**What the task requires:** For this exercise, an exact copy is needed of only the lines from the one containing "Task: Click the" through the end of the data, with pictures left out.
____ Provided entries
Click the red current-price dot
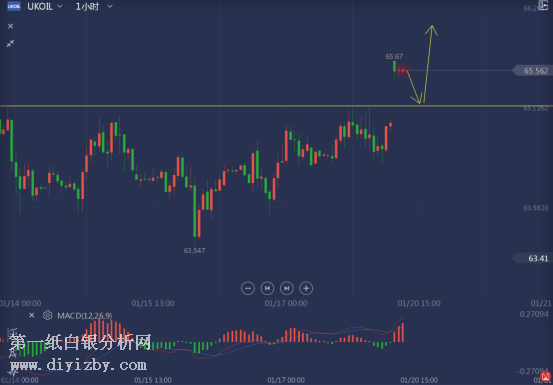 [x=403, y=71]
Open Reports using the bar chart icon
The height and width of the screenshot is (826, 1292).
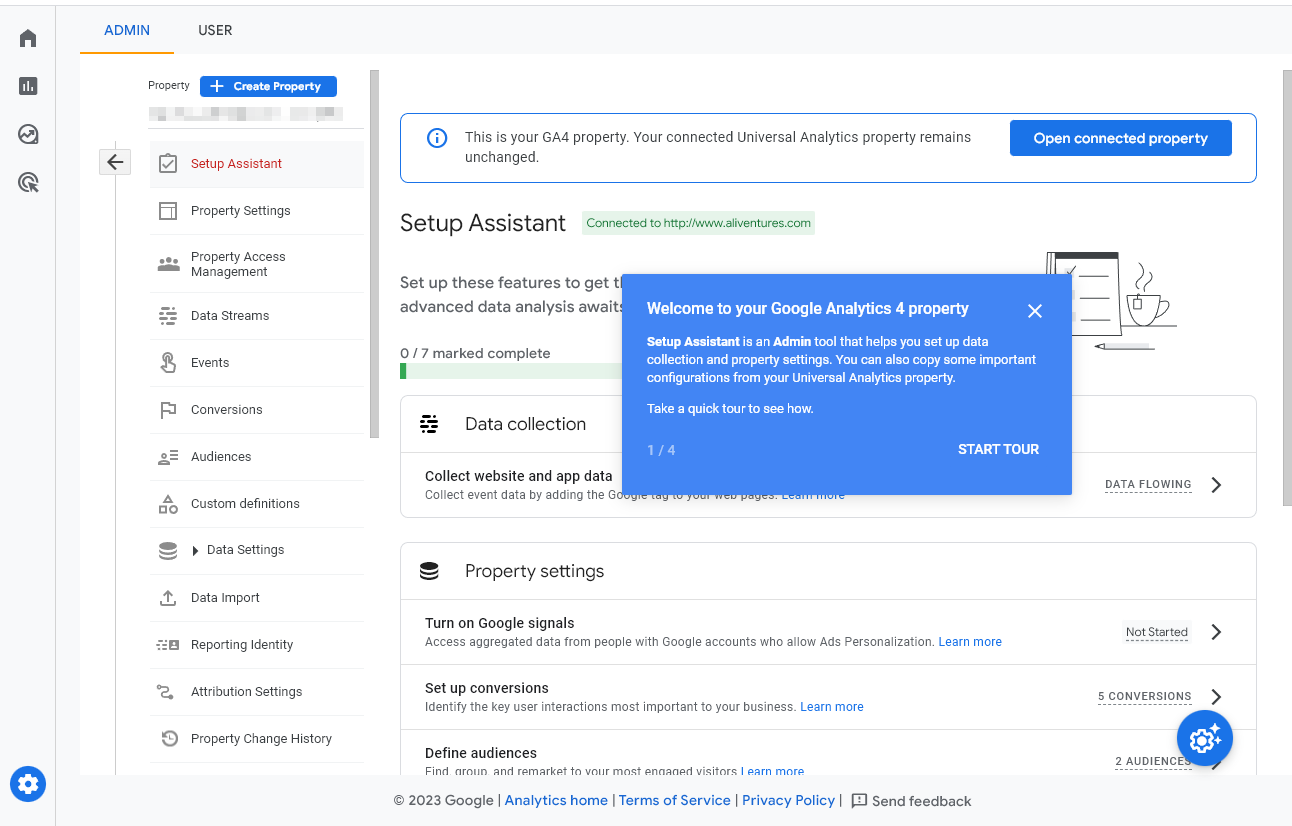pyautogui.click(x=27, y=86)
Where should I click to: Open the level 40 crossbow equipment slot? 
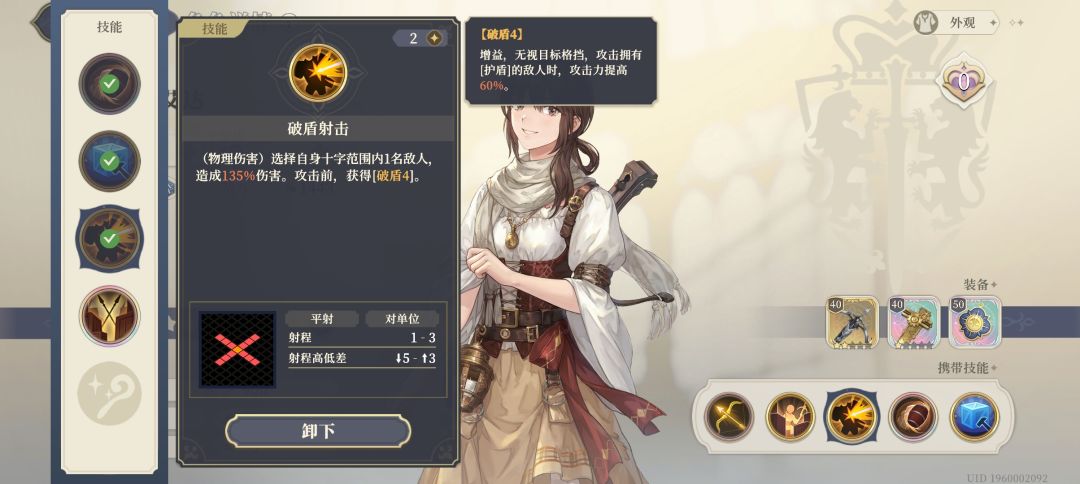[852, 322]
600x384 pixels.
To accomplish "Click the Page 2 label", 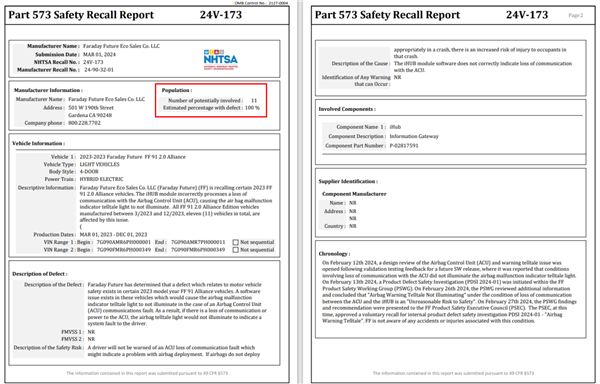I will coord(576,15).
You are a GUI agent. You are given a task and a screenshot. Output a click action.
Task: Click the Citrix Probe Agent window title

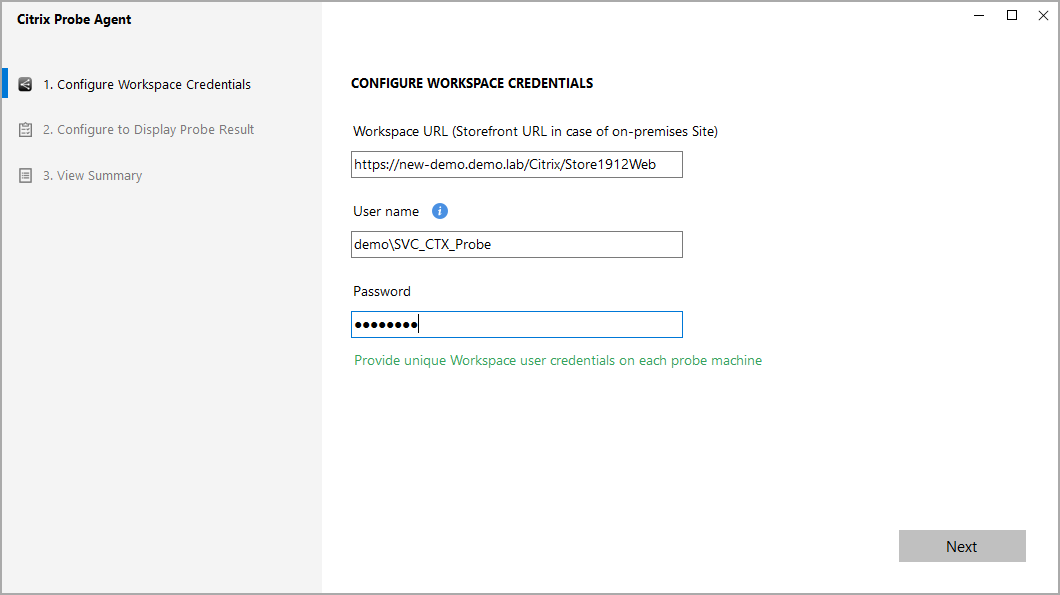(x=74, y=20)
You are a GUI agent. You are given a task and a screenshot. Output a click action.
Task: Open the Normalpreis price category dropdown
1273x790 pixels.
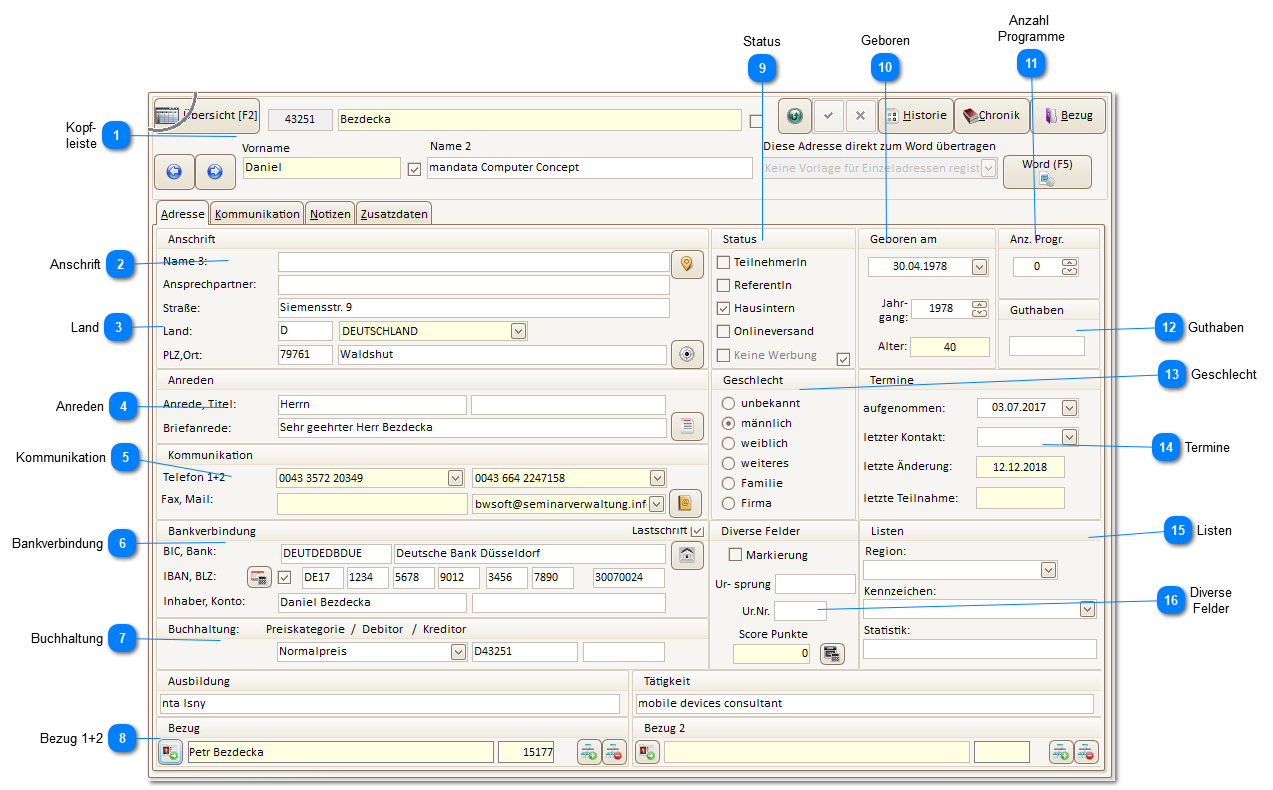458,652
________
**Answer below:**
Task: Click the Citrix Probe Agent window title

(x=74, y=20)
You are a GUI agent. You are given a task and a screenshot. Output a click action.
Task: Open the Normalpreis price category dropdown
1273x790 pixels.
458,652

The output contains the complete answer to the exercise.